● **TO DO**
Scan the data below. Pull out each line where "computer" occurs.

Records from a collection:
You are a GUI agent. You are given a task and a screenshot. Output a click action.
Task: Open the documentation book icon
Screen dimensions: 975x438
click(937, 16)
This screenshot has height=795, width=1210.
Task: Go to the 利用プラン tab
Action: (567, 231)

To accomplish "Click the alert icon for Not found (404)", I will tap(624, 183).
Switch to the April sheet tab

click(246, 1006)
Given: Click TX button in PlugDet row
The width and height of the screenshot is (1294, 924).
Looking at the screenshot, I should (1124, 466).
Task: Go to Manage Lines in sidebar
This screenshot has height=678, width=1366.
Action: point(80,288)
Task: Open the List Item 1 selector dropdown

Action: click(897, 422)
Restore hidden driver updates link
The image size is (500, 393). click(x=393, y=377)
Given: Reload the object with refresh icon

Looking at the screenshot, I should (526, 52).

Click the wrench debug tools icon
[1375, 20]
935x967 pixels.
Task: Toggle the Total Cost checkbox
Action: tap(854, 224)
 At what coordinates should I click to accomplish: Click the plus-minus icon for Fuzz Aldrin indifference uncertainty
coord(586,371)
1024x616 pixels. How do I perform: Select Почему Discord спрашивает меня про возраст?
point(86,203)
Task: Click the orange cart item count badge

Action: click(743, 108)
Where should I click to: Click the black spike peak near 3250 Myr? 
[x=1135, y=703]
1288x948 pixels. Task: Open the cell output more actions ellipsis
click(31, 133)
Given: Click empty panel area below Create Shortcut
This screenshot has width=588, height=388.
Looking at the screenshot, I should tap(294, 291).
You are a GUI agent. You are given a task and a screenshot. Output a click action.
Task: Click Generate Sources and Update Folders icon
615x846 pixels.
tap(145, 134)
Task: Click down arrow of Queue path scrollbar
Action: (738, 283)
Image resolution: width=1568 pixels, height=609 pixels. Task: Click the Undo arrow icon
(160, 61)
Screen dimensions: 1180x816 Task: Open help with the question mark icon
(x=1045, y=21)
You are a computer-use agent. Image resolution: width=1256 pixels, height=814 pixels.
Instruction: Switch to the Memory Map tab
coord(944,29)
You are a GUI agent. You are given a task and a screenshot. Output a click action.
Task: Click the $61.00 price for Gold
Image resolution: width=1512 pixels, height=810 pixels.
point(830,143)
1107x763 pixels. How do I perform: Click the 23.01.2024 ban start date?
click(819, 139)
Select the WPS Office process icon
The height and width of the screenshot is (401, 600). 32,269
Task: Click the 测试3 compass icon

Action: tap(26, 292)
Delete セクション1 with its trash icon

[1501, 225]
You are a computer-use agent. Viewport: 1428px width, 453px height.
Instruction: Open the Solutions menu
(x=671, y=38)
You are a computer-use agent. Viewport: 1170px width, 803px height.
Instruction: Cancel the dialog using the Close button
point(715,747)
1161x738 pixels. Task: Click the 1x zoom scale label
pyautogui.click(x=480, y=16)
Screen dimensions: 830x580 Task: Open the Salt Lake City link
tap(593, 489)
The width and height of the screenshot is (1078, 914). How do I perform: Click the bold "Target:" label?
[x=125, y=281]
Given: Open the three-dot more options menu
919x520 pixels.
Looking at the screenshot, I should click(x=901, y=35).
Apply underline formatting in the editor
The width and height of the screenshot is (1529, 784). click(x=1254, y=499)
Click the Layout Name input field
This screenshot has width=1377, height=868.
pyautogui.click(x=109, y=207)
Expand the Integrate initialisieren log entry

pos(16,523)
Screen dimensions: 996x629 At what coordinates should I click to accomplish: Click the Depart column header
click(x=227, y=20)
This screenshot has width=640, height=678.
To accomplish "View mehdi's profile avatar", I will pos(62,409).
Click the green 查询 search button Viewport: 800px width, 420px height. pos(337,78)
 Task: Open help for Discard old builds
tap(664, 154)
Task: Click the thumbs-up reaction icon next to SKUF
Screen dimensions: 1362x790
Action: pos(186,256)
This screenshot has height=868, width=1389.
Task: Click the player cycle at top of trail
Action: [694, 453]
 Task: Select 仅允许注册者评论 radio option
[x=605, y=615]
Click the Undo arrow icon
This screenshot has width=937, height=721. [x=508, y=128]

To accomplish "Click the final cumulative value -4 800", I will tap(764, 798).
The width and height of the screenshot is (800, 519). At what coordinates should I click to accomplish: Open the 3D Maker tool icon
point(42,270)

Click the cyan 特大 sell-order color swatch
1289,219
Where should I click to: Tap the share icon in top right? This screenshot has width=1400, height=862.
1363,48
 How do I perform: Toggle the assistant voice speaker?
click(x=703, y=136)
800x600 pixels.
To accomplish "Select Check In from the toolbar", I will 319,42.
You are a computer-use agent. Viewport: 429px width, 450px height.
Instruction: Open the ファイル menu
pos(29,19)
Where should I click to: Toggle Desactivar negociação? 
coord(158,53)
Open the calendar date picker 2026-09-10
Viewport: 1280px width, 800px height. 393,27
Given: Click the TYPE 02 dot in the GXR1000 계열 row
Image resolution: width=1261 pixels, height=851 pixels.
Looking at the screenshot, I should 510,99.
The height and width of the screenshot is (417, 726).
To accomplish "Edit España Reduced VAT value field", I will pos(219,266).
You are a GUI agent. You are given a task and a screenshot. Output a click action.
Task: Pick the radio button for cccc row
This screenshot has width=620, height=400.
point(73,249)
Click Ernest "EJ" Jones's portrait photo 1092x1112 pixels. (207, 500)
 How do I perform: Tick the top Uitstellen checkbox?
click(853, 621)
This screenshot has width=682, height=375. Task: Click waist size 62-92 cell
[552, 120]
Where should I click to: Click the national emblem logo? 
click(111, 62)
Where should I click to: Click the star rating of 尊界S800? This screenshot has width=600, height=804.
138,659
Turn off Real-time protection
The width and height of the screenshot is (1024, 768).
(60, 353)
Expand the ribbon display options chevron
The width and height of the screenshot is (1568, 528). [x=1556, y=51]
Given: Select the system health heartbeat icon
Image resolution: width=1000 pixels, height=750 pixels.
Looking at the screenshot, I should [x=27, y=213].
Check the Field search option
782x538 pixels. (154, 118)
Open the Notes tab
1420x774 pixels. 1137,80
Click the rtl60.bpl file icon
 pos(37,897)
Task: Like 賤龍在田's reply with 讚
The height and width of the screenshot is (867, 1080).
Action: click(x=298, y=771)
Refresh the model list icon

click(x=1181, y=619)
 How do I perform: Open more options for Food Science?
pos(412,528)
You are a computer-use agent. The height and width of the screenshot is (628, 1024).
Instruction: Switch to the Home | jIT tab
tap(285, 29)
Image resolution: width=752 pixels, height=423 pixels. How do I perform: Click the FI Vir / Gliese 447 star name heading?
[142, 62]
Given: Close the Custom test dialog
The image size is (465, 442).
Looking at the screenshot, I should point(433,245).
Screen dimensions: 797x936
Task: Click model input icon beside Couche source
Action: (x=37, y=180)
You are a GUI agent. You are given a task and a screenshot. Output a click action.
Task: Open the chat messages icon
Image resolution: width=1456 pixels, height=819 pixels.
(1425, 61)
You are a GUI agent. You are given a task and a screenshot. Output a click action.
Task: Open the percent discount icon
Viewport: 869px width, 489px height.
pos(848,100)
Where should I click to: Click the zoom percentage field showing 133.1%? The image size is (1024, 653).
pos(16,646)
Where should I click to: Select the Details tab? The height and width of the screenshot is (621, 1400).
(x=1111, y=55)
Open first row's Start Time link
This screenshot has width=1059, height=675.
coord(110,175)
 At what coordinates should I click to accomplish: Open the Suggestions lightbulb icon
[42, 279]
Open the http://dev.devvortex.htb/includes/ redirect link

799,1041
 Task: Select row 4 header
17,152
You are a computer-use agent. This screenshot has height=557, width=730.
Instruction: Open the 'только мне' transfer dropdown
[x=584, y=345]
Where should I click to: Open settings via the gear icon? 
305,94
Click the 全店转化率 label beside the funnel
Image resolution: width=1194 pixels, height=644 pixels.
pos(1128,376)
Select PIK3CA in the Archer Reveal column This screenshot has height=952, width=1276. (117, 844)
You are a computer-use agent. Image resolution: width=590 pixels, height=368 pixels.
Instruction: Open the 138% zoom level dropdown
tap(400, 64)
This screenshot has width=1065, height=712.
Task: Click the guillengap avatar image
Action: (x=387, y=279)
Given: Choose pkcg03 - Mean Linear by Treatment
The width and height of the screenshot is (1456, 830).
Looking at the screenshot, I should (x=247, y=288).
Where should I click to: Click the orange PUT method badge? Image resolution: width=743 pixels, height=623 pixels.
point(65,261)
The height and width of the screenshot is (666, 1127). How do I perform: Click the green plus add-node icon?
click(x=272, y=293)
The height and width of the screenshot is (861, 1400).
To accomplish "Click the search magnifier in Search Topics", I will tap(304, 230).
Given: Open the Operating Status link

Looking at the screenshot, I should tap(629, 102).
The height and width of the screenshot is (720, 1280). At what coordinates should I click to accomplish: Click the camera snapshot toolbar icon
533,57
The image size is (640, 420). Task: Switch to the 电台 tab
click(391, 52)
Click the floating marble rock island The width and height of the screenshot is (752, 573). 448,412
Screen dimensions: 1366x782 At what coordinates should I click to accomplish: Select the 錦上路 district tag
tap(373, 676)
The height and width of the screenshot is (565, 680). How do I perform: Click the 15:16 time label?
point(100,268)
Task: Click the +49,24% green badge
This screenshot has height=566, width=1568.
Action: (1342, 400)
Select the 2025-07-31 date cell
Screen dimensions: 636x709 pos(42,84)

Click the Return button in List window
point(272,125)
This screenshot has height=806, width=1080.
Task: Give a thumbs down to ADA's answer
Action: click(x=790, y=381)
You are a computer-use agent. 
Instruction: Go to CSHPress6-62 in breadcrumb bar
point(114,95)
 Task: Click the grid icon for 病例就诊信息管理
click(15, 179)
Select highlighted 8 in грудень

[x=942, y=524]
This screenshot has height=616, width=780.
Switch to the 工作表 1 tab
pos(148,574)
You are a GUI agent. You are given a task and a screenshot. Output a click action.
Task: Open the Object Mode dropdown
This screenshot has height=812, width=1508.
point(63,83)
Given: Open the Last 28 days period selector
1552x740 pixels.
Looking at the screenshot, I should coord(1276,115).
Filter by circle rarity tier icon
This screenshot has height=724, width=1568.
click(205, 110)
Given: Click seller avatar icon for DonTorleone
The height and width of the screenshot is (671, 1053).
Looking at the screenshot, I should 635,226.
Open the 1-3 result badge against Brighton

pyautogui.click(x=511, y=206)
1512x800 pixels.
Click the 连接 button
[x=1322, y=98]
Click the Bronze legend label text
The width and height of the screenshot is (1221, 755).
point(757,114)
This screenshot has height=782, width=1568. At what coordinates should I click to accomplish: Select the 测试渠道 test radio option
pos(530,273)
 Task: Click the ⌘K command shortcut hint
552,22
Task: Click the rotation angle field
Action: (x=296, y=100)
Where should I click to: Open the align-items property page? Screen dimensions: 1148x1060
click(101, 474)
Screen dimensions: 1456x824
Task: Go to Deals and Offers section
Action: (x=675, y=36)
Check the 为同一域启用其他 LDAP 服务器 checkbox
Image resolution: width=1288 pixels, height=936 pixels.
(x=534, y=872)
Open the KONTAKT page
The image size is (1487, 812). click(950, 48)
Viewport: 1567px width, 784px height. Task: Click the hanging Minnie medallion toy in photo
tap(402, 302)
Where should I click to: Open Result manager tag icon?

● **ANSWER BOX**
You are a computer-use agent. Image resolution: width=1256 pixels, height=814 pixels.
You are a computer-use agent. Viewport: 1428px width, 453px height.
You are a computer-use agent. Viewport: 1170px width, 803px height.
You are a computer-use agent. Viewport: 429px width, 450px height.
You are a computer-use agent. The height and width of the screenshot is (628, 1024).
You are a computer-use agent. This screenshot has height=557, width=730.
You are a computer-use agent. Image resolution: width=590 pixels, height=368 pixels.
You are a computer-use agent. 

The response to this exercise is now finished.